■ Supplied passage ■
I am interested in replacing an iterative xls solution and I would be grateful for some advice please.
Requirement is to:
To calculate the average 'initial score' - this is the average "earliest score" for Players that have more than 1 score in a given date range, the date range would be selected prior to the calculation. In the example below for the date range of 1/01/2018 - 1/06/2018 we would exclude records for Players E & F because they each have only 1 score for this date range.
To calculate the average 'proceeding score' - this is the average 'non-earliest score' for Players that have a count of more than 1 score for a given date range, the date range would be selected prior to the calculation. In the example for the date range of 1/01/2018 - we would exclude E & F because they each have only 1 score.
I am wondering what the best approach would be to address this.

■ Material supplied ■
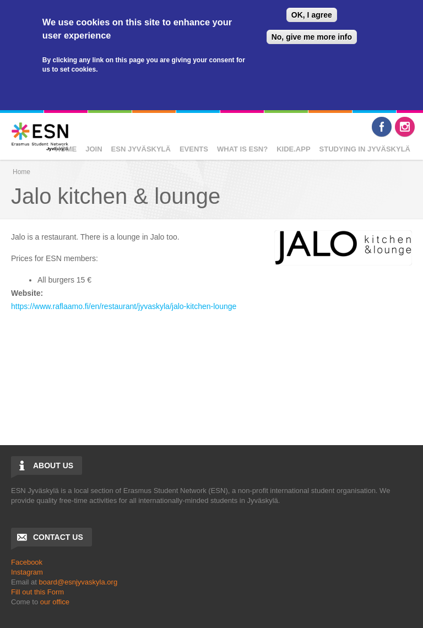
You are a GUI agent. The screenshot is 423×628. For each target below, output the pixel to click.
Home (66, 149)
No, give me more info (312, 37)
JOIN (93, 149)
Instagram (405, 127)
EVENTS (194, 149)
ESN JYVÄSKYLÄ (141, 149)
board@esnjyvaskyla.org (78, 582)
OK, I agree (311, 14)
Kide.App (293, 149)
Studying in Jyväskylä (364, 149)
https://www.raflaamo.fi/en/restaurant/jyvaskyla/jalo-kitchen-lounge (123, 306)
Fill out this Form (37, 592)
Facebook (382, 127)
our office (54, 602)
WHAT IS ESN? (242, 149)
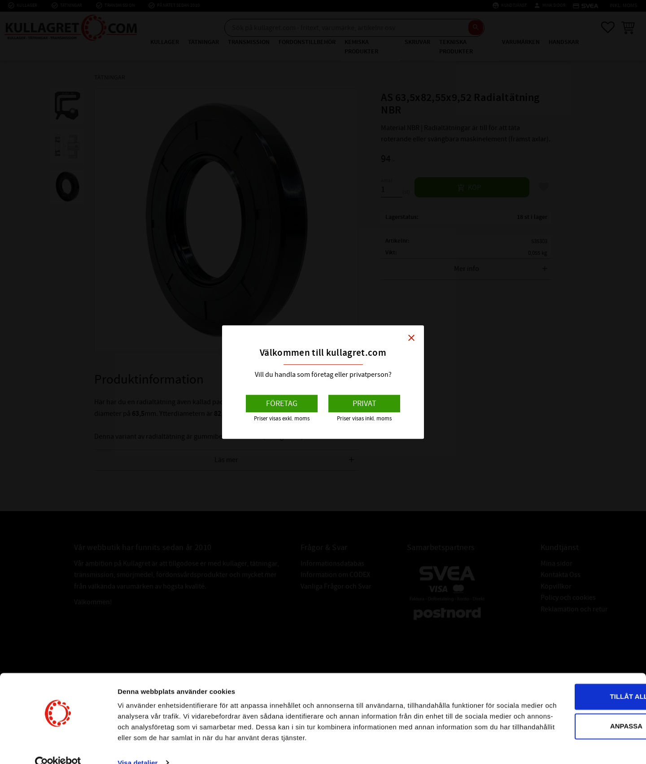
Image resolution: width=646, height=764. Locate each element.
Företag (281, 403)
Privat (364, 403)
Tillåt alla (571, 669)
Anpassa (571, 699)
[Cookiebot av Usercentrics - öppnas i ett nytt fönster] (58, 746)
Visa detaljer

■ Goals ■
**A)** From the score-averaging post, extract the passage starting with "To calculate the average 'proceeding" and going on through "to address this.".
**B)** Answer these questions using the score-averaging post:
(i) What kind of existing solution does the writer want to replace?
(ii) Which players are excluded for the date range 1/01/2018 - 1/06/2018?
(iii) At what point is the date range selected?
**C)** Proceed with the score-averaging post, continuing from its final sentence.

■ Answers to the tasks ■
**A)**
To calculate the average 'proceeding score' - this is the average 'non-earliest score' for Players that have a count of more than 1 score for a given date range, the date range would be selected prior to the calculation. In the example for the date range of 1/01/2018 - we would exclude E & F because they each have only 1 score.
I am wondering what the best approach would be to address this.

**B)**
(i) An iterative xls solution.
(ii) Players E and F.
(iii) Before the calculation.

**C)**
Would something like the following be a suitable approach?
Create a calculation for -
1/ a total count of records per customer;
2/ the earliest date per player;
3/ a matching attribute i.e. if "2/ earliest date per player" is equal to the Date then return 'earliest' else 'not earliest'.
and then somehow -
5/ Exclude / filter out players with a "1/ total count of records" equal to only 1 from proceeding calculations;
6/ Calculate the average earliest score where "4/ matching attribute" equal to 'earliest';
7/ Calculate the average proceeding score where "4/ matching attribute" equal to 'not earliest'.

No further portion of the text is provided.